-- SOURCE INFORMATION follows --
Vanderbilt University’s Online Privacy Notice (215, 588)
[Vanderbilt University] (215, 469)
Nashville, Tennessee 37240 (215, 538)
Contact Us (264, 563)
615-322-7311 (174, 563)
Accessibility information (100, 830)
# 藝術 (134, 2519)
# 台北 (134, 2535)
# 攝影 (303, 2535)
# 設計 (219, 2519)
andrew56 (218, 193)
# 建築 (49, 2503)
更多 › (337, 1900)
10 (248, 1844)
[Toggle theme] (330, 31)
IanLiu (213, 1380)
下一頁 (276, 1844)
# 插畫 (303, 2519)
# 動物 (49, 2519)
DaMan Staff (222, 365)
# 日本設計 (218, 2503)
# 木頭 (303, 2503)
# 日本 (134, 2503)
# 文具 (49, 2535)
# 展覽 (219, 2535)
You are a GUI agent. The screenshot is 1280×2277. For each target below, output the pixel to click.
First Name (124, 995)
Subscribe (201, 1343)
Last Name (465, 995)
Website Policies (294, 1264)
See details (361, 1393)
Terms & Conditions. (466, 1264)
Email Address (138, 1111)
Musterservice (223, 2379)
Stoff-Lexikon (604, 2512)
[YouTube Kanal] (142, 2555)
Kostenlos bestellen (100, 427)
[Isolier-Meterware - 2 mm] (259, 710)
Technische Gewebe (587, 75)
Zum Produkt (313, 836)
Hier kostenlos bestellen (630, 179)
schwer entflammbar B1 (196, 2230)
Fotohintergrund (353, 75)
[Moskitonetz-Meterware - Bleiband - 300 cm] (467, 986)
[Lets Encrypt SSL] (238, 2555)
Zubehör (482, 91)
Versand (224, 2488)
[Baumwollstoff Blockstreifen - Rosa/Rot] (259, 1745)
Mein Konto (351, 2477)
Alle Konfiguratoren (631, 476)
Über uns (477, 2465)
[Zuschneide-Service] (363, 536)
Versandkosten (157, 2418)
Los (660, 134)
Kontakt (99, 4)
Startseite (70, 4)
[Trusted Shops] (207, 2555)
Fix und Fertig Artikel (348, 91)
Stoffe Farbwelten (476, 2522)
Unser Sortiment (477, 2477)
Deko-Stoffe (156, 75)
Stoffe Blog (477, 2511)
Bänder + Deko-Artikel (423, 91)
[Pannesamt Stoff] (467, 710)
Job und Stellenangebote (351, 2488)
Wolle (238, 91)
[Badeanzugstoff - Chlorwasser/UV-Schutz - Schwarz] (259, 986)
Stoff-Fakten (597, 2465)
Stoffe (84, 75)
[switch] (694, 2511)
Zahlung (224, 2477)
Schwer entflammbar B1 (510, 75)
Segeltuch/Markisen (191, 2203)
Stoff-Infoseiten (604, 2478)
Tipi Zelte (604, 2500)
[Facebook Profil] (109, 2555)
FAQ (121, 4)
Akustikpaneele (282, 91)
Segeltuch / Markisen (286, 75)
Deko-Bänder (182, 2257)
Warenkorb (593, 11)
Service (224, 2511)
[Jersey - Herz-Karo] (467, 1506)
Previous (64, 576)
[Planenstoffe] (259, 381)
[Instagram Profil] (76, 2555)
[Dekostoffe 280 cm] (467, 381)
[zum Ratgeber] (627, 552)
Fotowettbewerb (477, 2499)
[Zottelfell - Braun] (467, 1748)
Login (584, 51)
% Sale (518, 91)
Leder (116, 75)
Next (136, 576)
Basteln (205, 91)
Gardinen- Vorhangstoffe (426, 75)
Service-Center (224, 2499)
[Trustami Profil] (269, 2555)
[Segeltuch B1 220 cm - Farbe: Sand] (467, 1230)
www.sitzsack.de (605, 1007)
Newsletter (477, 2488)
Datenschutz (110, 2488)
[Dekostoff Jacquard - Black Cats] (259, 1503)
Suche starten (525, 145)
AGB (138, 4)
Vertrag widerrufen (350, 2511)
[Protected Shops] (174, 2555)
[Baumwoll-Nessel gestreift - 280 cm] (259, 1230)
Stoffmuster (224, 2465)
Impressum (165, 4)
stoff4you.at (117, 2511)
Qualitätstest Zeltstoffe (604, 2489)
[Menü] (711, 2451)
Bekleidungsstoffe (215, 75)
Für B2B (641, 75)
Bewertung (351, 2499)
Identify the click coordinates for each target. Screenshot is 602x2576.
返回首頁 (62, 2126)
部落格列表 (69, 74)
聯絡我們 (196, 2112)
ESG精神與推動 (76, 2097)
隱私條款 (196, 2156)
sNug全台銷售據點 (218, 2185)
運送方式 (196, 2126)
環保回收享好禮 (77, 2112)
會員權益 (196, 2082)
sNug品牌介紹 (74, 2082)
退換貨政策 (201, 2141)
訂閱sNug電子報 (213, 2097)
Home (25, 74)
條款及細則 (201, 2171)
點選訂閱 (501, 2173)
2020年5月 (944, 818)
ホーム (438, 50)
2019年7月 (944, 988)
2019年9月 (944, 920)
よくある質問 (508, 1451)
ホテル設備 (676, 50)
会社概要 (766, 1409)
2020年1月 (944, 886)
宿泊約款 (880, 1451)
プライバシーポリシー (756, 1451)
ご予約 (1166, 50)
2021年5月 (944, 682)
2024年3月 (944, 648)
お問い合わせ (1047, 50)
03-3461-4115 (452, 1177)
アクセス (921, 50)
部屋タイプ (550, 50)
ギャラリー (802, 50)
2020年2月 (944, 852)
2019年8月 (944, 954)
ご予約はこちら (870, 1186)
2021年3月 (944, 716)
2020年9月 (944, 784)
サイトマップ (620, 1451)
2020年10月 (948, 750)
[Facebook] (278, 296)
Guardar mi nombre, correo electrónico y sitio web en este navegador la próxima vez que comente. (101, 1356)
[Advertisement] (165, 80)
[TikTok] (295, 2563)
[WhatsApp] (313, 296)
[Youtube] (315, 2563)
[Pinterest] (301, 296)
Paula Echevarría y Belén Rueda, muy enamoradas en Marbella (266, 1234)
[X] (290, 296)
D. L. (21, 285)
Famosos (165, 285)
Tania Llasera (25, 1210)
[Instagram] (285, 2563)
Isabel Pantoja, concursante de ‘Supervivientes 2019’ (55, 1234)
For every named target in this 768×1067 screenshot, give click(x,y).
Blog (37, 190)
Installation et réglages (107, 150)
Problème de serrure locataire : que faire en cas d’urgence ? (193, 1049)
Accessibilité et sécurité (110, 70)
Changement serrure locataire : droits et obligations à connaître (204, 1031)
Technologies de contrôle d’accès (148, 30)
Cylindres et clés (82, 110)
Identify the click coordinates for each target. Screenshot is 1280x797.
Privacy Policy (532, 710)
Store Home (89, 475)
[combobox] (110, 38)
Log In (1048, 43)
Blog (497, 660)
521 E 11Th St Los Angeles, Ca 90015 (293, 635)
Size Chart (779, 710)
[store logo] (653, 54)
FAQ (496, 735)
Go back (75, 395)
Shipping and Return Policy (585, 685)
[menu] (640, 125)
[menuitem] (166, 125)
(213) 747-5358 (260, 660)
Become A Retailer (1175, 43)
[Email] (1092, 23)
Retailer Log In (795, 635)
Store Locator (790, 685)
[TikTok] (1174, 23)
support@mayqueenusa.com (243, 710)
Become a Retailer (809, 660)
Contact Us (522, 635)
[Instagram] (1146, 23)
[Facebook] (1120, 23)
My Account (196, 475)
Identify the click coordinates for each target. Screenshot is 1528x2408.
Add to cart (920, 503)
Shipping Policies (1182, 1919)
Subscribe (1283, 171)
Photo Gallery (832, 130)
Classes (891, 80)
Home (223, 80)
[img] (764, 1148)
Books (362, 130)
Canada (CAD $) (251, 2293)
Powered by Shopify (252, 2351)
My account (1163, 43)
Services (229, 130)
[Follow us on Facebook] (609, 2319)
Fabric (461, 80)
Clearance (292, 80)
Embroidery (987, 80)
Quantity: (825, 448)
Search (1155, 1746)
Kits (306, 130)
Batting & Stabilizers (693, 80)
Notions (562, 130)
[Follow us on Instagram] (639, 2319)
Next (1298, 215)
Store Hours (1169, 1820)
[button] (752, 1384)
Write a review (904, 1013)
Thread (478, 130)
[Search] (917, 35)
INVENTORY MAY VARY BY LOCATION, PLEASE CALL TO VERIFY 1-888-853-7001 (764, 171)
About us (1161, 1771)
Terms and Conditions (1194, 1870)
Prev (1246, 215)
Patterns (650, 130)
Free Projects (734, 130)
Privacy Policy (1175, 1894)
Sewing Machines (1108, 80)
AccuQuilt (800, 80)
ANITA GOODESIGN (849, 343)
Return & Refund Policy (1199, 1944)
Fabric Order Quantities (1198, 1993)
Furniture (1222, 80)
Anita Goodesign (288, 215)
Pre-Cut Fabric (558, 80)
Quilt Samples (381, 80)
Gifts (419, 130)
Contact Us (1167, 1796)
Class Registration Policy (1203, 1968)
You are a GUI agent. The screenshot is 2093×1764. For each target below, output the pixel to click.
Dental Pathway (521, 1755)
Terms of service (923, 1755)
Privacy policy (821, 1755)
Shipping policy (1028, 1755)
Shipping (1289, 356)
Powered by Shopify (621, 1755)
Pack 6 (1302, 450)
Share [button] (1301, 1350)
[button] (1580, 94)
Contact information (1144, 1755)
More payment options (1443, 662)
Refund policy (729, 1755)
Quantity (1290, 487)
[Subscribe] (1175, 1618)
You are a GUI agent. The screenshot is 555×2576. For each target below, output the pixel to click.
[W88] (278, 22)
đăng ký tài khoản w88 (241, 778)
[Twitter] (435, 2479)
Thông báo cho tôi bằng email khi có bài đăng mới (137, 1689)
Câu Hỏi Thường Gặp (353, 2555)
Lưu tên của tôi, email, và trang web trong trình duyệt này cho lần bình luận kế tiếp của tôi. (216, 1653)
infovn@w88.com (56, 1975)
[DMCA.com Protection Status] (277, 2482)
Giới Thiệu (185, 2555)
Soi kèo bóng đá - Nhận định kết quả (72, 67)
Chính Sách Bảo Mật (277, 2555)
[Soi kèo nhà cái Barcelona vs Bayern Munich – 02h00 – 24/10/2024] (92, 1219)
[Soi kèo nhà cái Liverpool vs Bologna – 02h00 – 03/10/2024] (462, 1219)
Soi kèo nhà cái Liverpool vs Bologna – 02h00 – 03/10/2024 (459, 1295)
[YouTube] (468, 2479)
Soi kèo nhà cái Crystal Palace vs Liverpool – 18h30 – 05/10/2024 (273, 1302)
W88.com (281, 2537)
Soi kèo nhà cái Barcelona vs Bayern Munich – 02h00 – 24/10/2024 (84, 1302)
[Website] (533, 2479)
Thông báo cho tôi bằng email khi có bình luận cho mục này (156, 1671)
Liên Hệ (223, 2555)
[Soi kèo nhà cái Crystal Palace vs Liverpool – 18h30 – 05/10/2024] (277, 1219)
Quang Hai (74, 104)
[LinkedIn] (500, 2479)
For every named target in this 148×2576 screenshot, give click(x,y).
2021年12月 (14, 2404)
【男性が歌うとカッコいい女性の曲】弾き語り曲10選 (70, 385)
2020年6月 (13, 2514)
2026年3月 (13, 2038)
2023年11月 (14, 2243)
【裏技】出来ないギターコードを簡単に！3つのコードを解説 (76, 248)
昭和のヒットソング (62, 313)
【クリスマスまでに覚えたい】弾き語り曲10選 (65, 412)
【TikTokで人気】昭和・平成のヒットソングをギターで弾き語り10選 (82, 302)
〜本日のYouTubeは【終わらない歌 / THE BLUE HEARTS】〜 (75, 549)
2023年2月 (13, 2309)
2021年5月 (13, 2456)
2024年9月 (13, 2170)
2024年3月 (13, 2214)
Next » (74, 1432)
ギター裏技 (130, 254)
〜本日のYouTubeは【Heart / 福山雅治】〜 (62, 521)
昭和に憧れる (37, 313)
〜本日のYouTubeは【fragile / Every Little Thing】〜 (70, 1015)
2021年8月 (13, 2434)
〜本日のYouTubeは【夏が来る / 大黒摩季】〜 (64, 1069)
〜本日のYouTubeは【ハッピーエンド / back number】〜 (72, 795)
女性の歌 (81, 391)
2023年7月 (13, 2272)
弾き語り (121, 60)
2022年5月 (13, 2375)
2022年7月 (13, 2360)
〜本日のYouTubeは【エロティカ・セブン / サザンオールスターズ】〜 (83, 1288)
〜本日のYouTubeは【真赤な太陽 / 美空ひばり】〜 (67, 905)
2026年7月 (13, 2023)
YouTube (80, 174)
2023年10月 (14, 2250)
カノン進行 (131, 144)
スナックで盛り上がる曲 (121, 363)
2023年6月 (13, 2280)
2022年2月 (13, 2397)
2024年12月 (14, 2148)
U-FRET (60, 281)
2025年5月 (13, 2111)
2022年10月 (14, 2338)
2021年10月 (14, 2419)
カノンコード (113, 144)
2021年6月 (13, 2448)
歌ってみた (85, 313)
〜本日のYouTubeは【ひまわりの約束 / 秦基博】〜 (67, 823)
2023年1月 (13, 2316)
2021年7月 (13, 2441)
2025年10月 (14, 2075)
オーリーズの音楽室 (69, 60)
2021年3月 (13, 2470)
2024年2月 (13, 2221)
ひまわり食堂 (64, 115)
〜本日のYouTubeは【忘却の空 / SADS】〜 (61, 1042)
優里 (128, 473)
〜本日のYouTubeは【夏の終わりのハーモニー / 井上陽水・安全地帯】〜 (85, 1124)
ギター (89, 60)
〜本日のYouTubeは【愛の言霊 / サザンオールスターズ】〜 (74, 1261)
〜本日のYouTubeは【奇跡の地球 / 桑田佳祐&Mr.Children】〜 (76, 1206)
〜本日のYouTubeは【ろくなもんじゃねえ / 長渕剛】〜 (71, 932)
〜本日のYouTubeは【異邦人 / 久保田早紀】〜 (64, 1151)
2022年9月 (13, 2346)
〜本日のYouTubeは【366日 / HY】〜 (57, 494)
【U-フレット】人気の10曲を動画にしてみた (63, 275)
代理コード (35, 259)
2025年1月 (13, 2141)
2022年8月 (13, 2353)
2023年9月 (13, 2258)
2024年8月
-- SOURCE INFORMATION concluded --
→ TASK PROMPT
The lines running from the start of the data through the one that contains "Zahlung (224, 2477)" should be reproduced exactly, and only those.

→ ANSWER SECTION
Vanderbilt University’s Online Privacy Notice (215, 588)
[Vanderbilt University] (215, 469)
Nashville, Tennessee 37240 (215, 538)
Contact Us (264, 563)
615-322-7311 (174, 563)
Accessibility information (100, 830)
# 藝術 (134, 2519)
# 台北 (134, 2535)
# 攝影 (303, 2535)
# 設計 (219, 2519)
andrew56 (218, 193)
# 建築 (49, 2503)
更多 › (337, 1900)
10 (248, 1844)
[Toggle theme] (330, 31)
IanLiu (213, 1380)
下一頁 (276, 1844)
# 插畫 (303, 2519)
# 動物 (49, 2519)
DaMan Staff (222, 365)
# 日本設計 (218, 2503)
# 木頭 (303, 2503)
# 日本 (134, 2503)
# 文具 (49, 2535)
# 展覽 (219, 2535)
You are a GUI agent. The screenshot is 1280×2277. For each target below, output the pixel to click.
First Name (124, 995)
Subscribe (201, 1343)
Last Name (465, 995)
Website Policies (294, 1264)
See details (361, 1393)
Terms & Conditions. (466, 1264)
Email Address (138, 1111)
Musterservice (223, 2379)
Stoff-Lexikon (604, 2512)
[YouTube Kanal] (142, 2555)
Kostenlos bestellen (100, 427)
[Isolier-Meterware - 2 mm] (259, 710)
Technische Gewebe (587, 75)
Zum Produkt (313, 836)
Hier kostenlos bestellen (630, 179)
schwer entflammbar B1 (196, 2230)
Fotohintergrund (353, 75)
[Moskitonetz-Meterware - Bleiband - 300 cm] (467, 986)
[Lets Encrypt SSL] (238, 2555)
Zubehör (482, 91)
Versand (224, 2488)
[Baumwollstoff Blockstreifen - Rosa/Rot] (259, 1745)
Mein Konto (351, 2477)
Alle Konfiguratoren (631, 476)
Über uns (477, 2465)
[Zuschneide-Service] (363, 536)
Versandkosten (157, 2418)
Los (660, 134)
Kontakt (99, 4)
Startseite (70, 4)
[Trusted Shops] (207, 2555)
Fix und Fertig Artikel (348, 91)
Stoffe Farbwelten (476, 2522)
Unser Sortiment (477, 2477)
Deko-Stoffe (156, 75)
Stoffe Blog (477, 2511)
Bänder + Deko-Artikel (423, 91)
[Pannesamt Stoff] (467, 710)
Job und Stellenangebote (351, 2488)
Wolle (238, 91)
[Badeanzugstoff - Chlorwasser/UV-Schutz - Schwarz] (259, 986)
Stoff-Fakten (597, 2465)
Stoffe (84, 75)
[switch] (694, 2511)
Zahlung (224, 2477)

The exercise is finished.